DELIRIOUS LA interview with Dingbat 2.0 editors

1. MicroparcelizationMarch 21, 2016

Talking Dingbat 2.0 with Thurman Grant & Joshua G. Stein

A few years ago, the Los Angeles Forum for Architecture and Urban Design hosted the competition Dingbat 2.0, which asked designers to reinvent the “dingbat”—Los Angeles’ ubiquitous apartment building type—for the future. Results and reflections are published in the Forum’s newest book Dingbat 2.0: The Iconic Los Angeles Apartment as Projection of a Metropolis published by DoppelHouse Press. We spoke to editors Thurman Grant and Joshua G. Stein about what we can still learn from the lowly dingbat.

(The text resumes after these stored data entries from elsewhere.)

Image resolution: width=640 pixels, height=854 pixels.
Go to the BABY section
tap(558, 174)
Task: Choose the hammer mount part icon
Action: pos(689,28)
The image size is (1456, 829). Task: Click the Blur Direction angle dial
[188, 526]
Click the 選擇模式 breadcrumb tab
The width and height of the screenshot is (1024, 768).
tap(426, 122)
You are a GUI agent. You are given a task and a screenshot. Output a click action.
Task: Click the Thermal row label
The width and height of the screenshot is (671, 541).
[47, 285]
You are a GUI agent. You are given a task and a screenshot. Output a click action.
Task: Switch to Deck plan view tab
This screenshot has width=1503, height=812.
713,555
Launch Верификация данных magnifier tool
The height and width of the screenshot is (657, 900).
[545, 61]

How did the Dingbat 2.0 competition come about?

The LA Forum has a history of identifying emerging issues that question the shape and inhabitation of the city. A competition is both a way to draw attention to overlooked urban and architectural issues and to consider speculative futures. [We] became interested in looking at dingbats as an aging housing type that originally constituted a surprisingly large portion of the housing stock of Los Angeles, but exists largely as an anonymous urban artifact today.

Why study dingbats?

We were curious about this ubiquitous building type that exists throughout Los Angeles but was largely ignored outside the city. We found that many of today’s pressing issues are embodied in the dingbat, either in its history or its current condition. Los Angeles (along with the metropolis in general) is faced with an increasing need to densify and provide housing for an influx of new urban dwellers. After World War II, the dingbat helped enable one of the city’s most significant periods of densification.

A thorough examination of the dingbat demands that architects reckon with factors that we often leave off the table: the role of zoning, financing, development, and ownership. It is hard to imagine innovative solutions to the housing crisis in Los Angeles without questioning some of the default assumptions we have concerning these forces.

What is the next step for the Dingbat typology?

With current zoning regulations that prohibit back-out parking from apartment buildings, the dingbat type could not exist as new construction today, and with the upcoming seismic retrofits required by the city, even existing dingbats are threatened.

One outcome of the Dingbat 2.0 competition and publication was the consideration of “dingbat logics,” as opposed to the continued propagation of the type. Dingbats allowed for the densification of the city, while maintaining a smaller scale urban neighborhood, and allowed for small-scale developers to impact the fabric of the city. Los Angeles’ current popular small-scale development model is based on the Small Lot Ordinance, which allows multi-family residential lots to be subdivided into smaller parcels for individual owners, and this was the strategy of the winning scheme in the Dingbat 2.0 competition. Small lots allow for a density similar to dingbats—between the scale of the single-family house and larger “stucco monster” apartment buildings.

Image: Dingbat 2.0 Competition 1st Prize-winning scheme: Microparcelizationby Carmen C. Cham, James Black, and Tyler Goss, 2010. Book Design by Jessica Fleischmann | still room.